Sounds good. Do you want me to build my PUNCH_HOLE patch ontop of your
ZERO_RANGE patch? Thanks,
Josef
On Tue, Nov 09, 2010 at 12:12:22PM +1100, Dave Chinner wrote:
> Hole punching was not included originally in fallocate() for a
> variety of reasons.
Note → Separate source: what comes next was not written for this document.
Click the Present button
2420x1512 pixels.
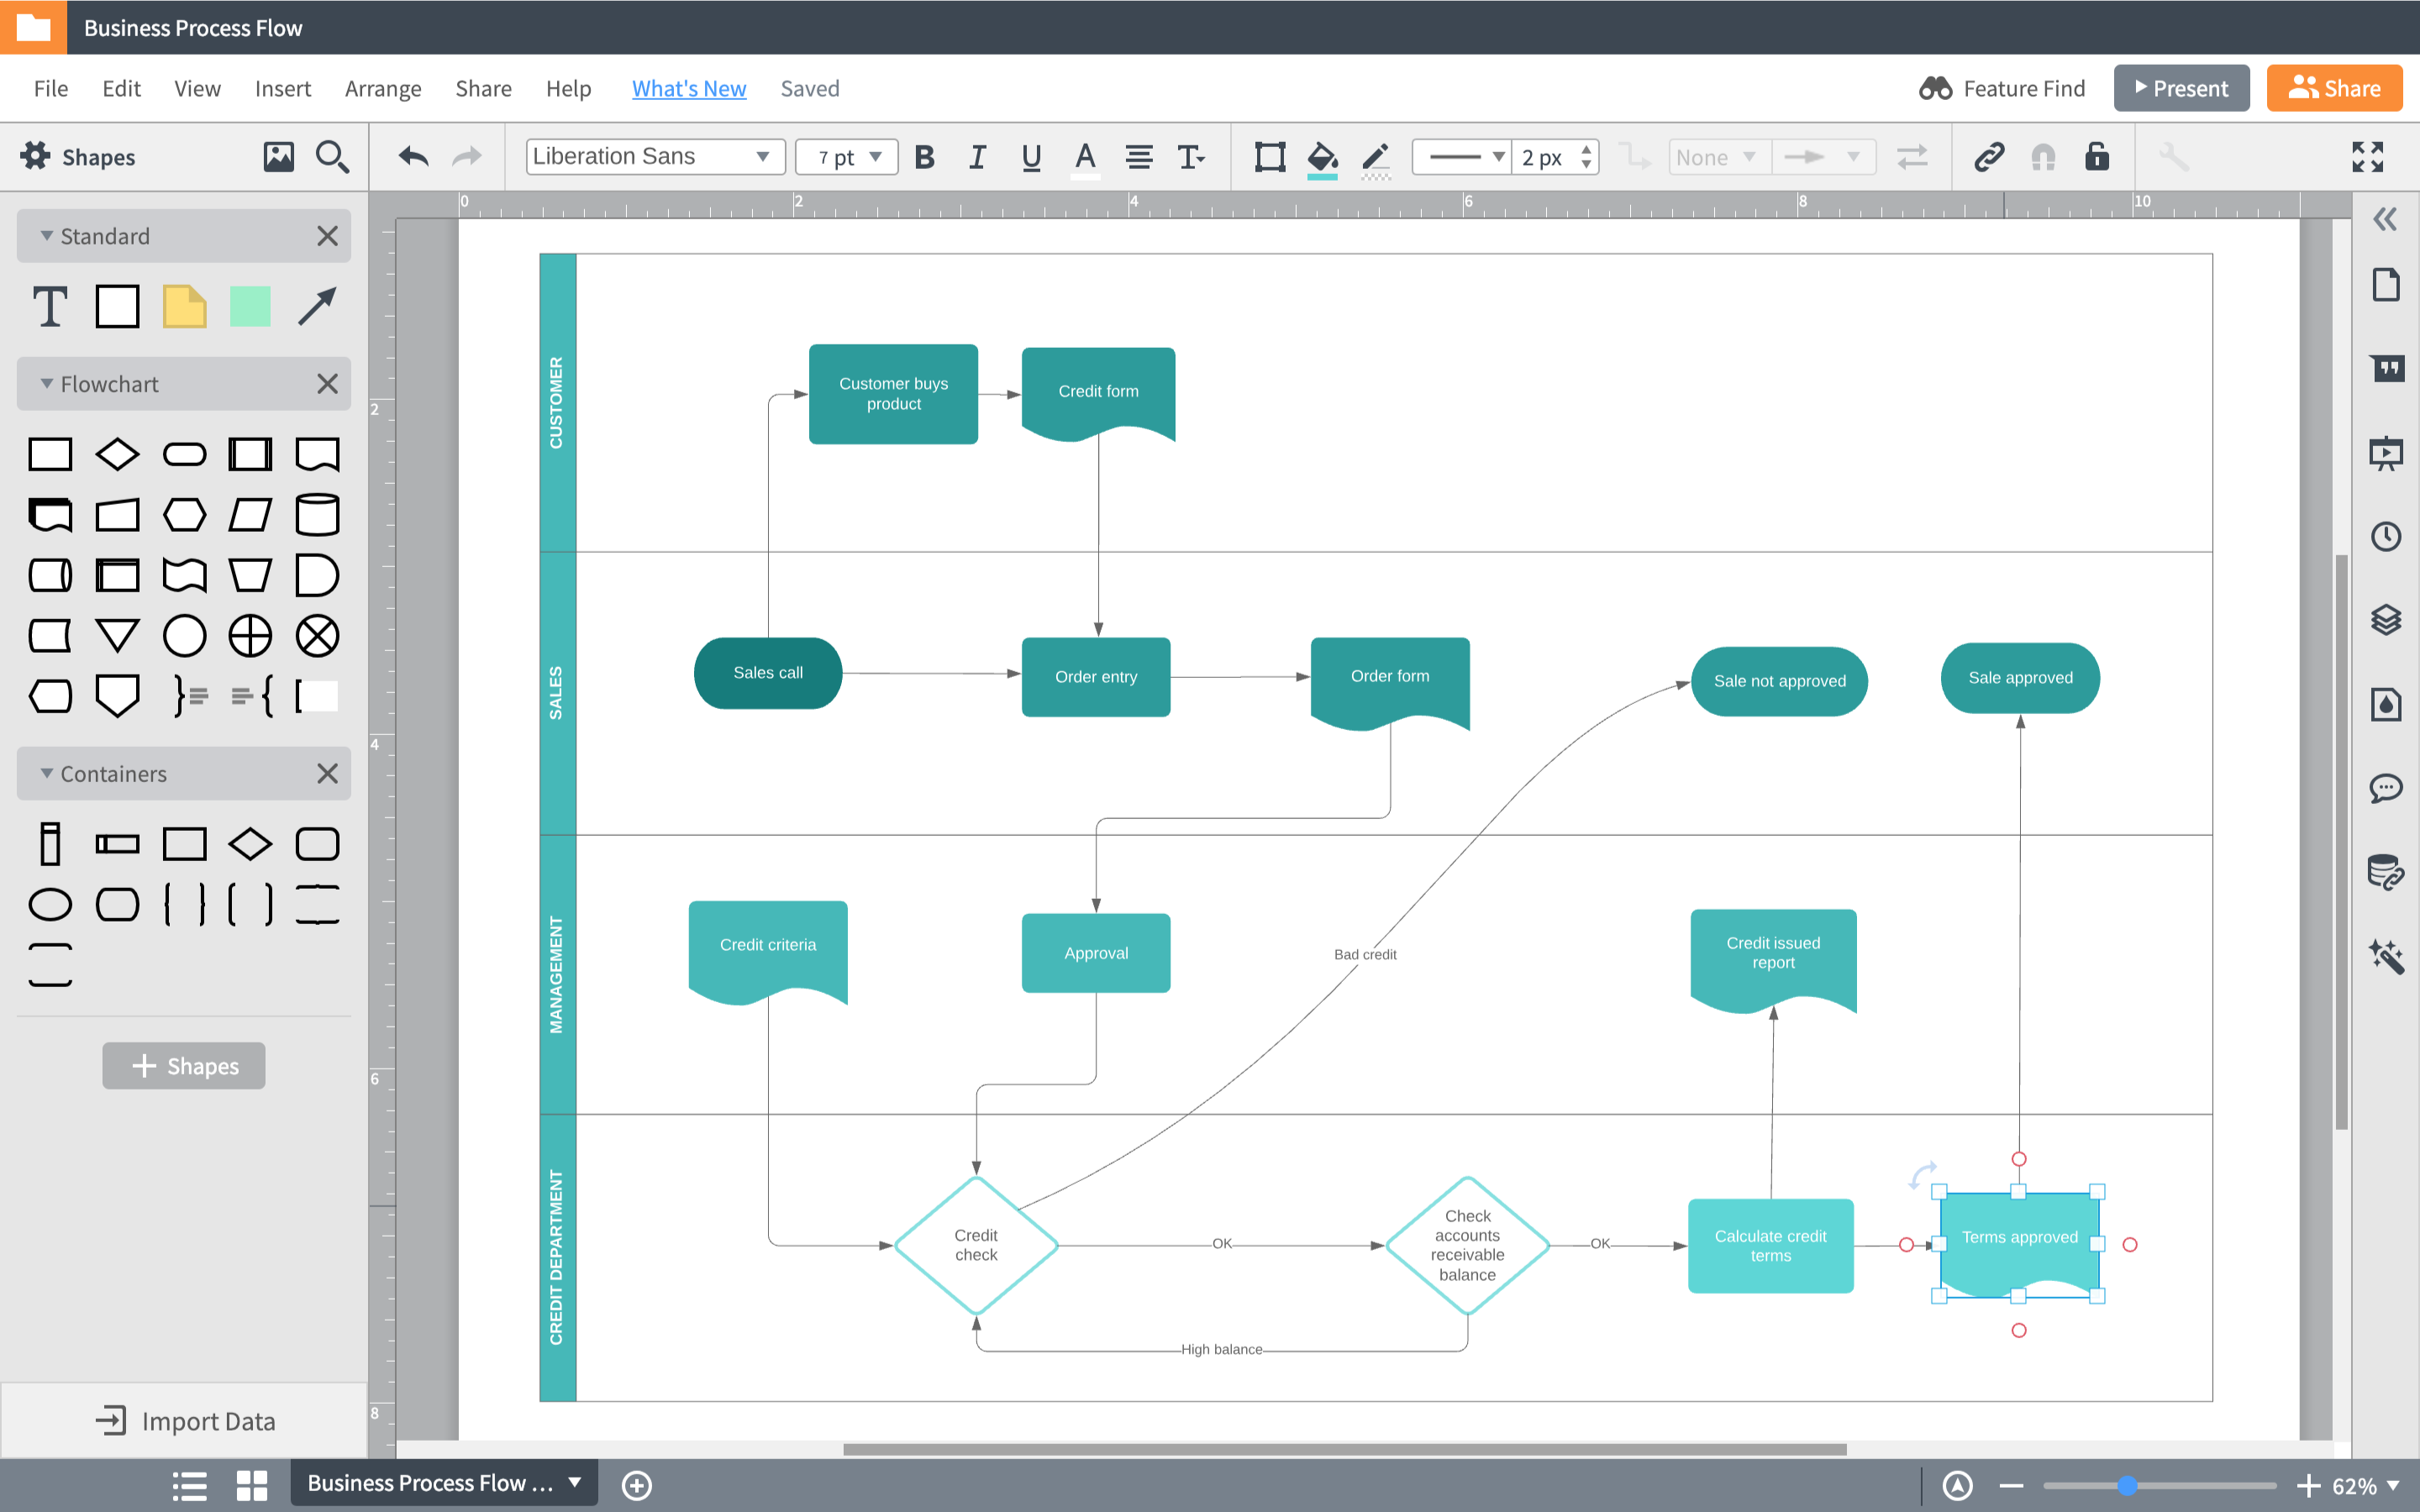[x=2181, y=88]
IIRC, they were along the lines of:
>
> 1 de-allocating of blocks in an allocation syscall is wrong.
> People wanted a new syscall for this functionality.
> 2 no glibc interface needs it
> 3 at the time, only XFS supported punching holes, so there
> is not need to support it in a generic interface
> 4 the use cases presented were not considered compelling
> enough to justify the additional complexity (!)
>
> In the end, I gave up arguing for it to be included because just
> getting the FALLOC_FL_KEEP_SIZE functionality was a hard enough
> battle.
>
> Anyway, #3 isn't the case any more, #4 was just an excuse not to
> support anything ext4 couldn't do and lots of apps are calling
> fallocate directly (because glibc can't use FALLOC_FL_KEEP_SIZE) so
> #2 isn't an issue, either.
I don't recall anyone arguing #4 because of ext4, but I get very tired
of the linux-fsdevel bike-shed painting parties, so I often will
concede whatever is necessary just to get the !@#! interface in,
assuming we could add more flags later....
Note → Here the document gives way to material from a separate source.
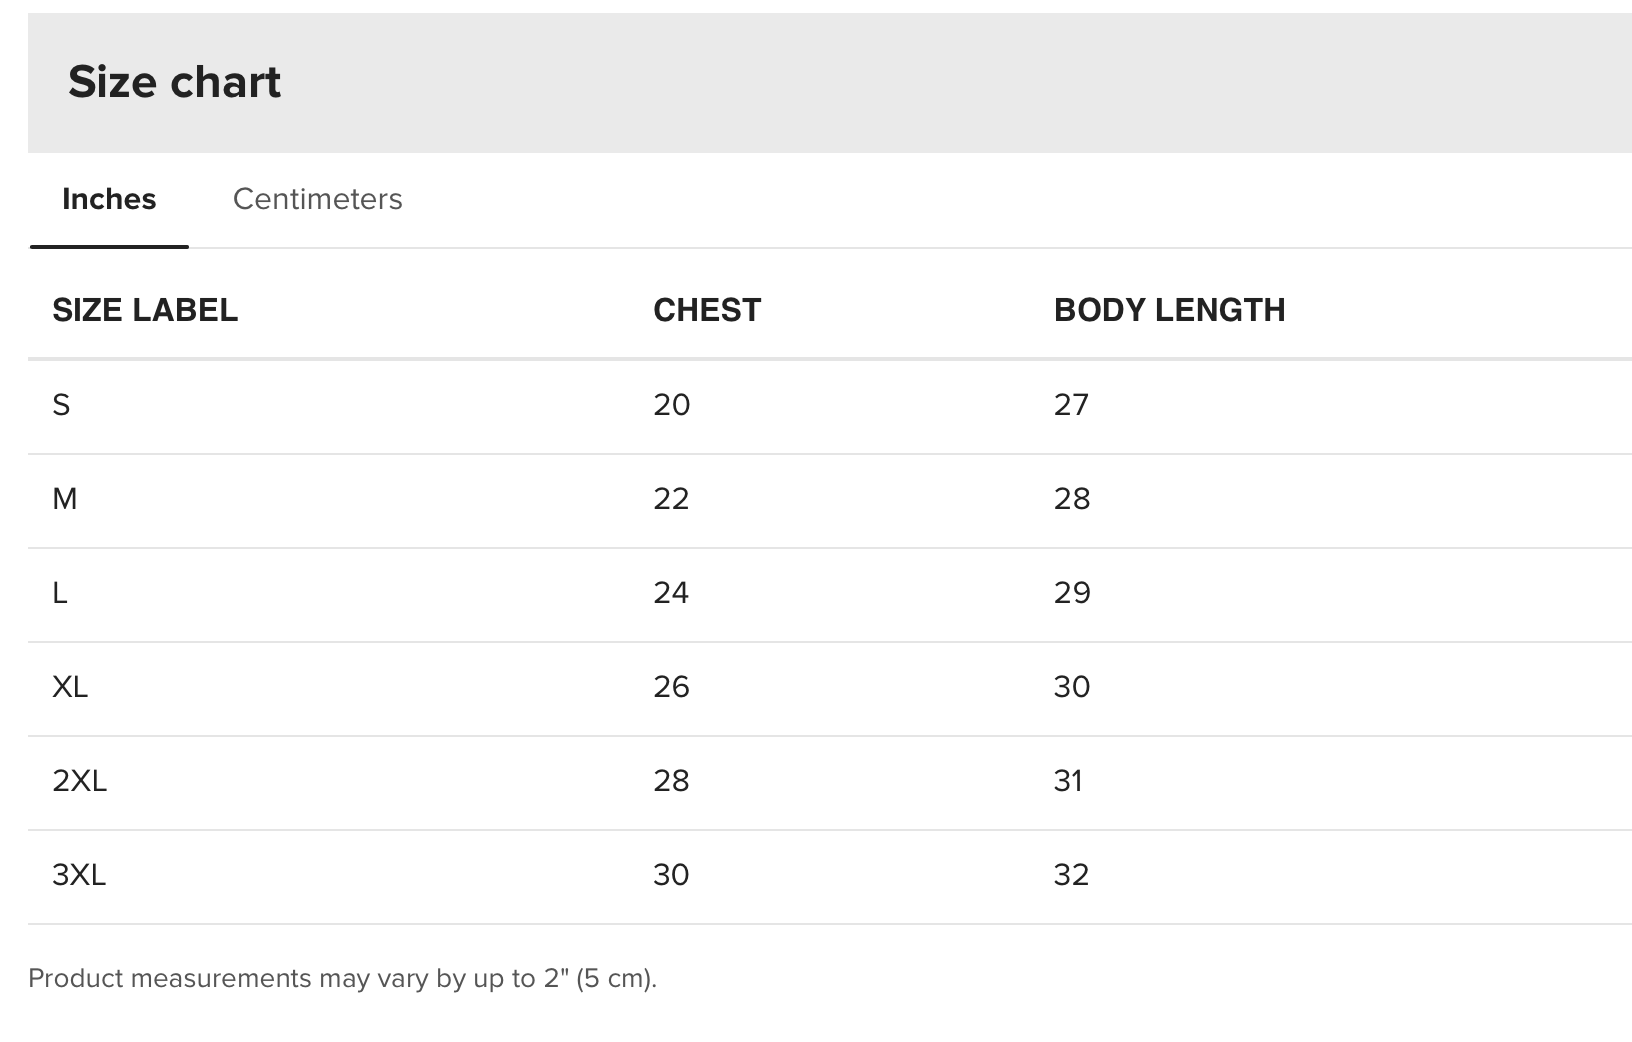Click chest value 20 for size S
The height and width of the screenshot is (1042, 1632).
[x=672, y=405]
glibc does support fallocate(), BTW; it's just posix_fallocate() that
doesn't use FALLOC_FL_KEEP_SIZE.
> I guess that leaves #1 to be debated;
> I don't think there is any problem with doing what you propose.
I don't have a problem either.
As a completely separate proposal, what do people think about an
FALLOCATE_FL_ZEROIZE after which time the blocks are allocated, but
reading from them returns zero. This could be done either by (a)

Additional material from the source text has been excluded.